**課題:**
(a) 黙示録4章の解説文によると、「御座(スロノス)」という語は新約聖書全体で何回登場しますか。
(b) エントリの中から、文字列「should」を含む行をすべて抜き出してください。

**読解用の抜粋:**
· · · · · · ·

4−5章では、天という所はどのような所で、誰が存在し、何が為されているのかが記されている。
ここはいわば、「天上公開メッセージ」である。
『その後、わたしが見ていると、見よ、開いた門が天にあった。そして、さきにラッパのような声でわたしに呼びかけるのを聞いた初めの声が、「ここに上ってきなさい。そうしたら、これから後に起るべきことを、見せてあげよう」と言った。』(黙示録4:1)
ヨハネは、開いた天の門を見せられ、「上って来なさい」と主から招かれた。
この「開いた(アノイゴー)」は、完了形受動態が使われており、すなわち、それまで開かれていなかった所が開かれ、それまでは未公開だった事が初めて公開された、という事である。
その後、黙示録では、天の情景が次々と公開されて行くが、天がここまでおおっぴらに公開された記事は、旧新約聖書を通しも、かつて無かった。
まさに、天の「すっぱ抜き(ラテン語:revelatio、英語:Revelation)」である。
天が全ての人に公開されたからには、天国は、もはや秘密の国ではない。
『すると、たちまち、わたしは御霊に感じた。見よ、御座が天に設けられており、その御座にいますかたがあった。』(黙示録4:2)
ここで、「(御霊に)感じた」と訳された言葉は、ギリシア語で「エゲノメーン(ギノーマイの直接法アオリスト形)」、すなわち「生成する、(今まで無かった所に)生じる」の意味であり、直訳的には「霊の中に生じた」である。
ヨハネは「上って来なさい」とは言われたものの、自分の足で上って行ったのではなく、かの声に呼びかけられた次の瞬間、霊の中にあって、見せられている幻の中に”いた”のだ。
『その座にいますかたは、碧玉や赤めのうのように見え、また、御座のまわりには、緑玉のように見えるにじが現れていた。』(黙示録4:3)
御座は、全能なる神が、全宇宙を統治する場であり、世の全ての事共をさばき、摂理する所である。
この「御座(スロノス)」という語は、新約聖書全部で61回登場するが、その内、46回は黙示録で登場する、「天」という場において、とても重要な語である。

· · · · · · ·

[テキストと項目位置のエントリ]
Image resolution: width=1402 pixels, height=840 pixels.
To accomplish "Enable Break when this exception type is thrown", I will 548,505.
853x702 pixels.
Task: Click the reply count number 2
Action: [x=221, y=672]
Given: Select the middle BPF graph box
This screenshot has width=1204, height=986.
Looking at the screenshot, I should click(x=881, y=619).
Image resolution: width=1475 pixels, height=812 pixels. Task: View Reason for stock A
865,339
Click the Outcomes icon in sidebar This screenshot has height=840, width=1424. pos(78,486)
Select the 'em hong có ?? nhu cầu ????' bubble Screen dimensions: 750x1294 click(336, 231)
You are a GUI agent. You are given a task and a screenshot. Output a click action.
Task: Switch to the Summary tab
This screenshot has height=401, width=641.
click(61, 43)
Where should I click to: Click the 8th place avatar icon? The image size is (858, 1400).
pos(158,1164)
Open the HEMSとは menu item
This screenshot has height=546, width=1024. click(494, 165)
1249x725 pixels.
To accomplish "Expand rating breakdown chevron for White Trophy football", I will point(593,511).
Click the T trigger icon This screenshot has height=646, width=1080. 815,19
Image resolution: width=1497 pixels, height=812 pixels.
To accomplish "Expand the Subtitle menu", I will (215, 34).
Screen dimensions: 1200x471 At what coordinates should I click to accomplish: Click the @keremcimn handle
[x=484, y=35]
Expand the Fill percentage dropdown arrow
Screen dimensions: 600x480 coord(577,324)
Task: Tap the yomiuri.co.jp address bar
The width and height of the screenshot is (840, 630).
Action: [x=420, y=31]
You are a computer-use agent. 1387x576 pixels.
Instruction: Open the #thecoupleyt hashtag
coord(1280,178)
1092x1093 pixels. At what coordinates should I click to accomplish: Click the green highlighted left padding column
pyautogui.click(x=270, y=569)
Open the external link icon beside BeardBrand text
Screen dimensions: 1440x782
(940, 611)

· · · · · · ·

**課題の解答:**
(a) 新約聖書全体で61回登場します。

(b)
Looking at the screenshot, I should click(x=881, y=619).
Where should I click to: Click the 8th place avatar icon? The image size is (858, 1400).
Screen dimensions: 1200x471 At what coordinates should I click to accomplish: Click the @keremcimn handle
1092x1093 pixels. At what coordinates should I click to accomplish: Click the green highlighted left padding column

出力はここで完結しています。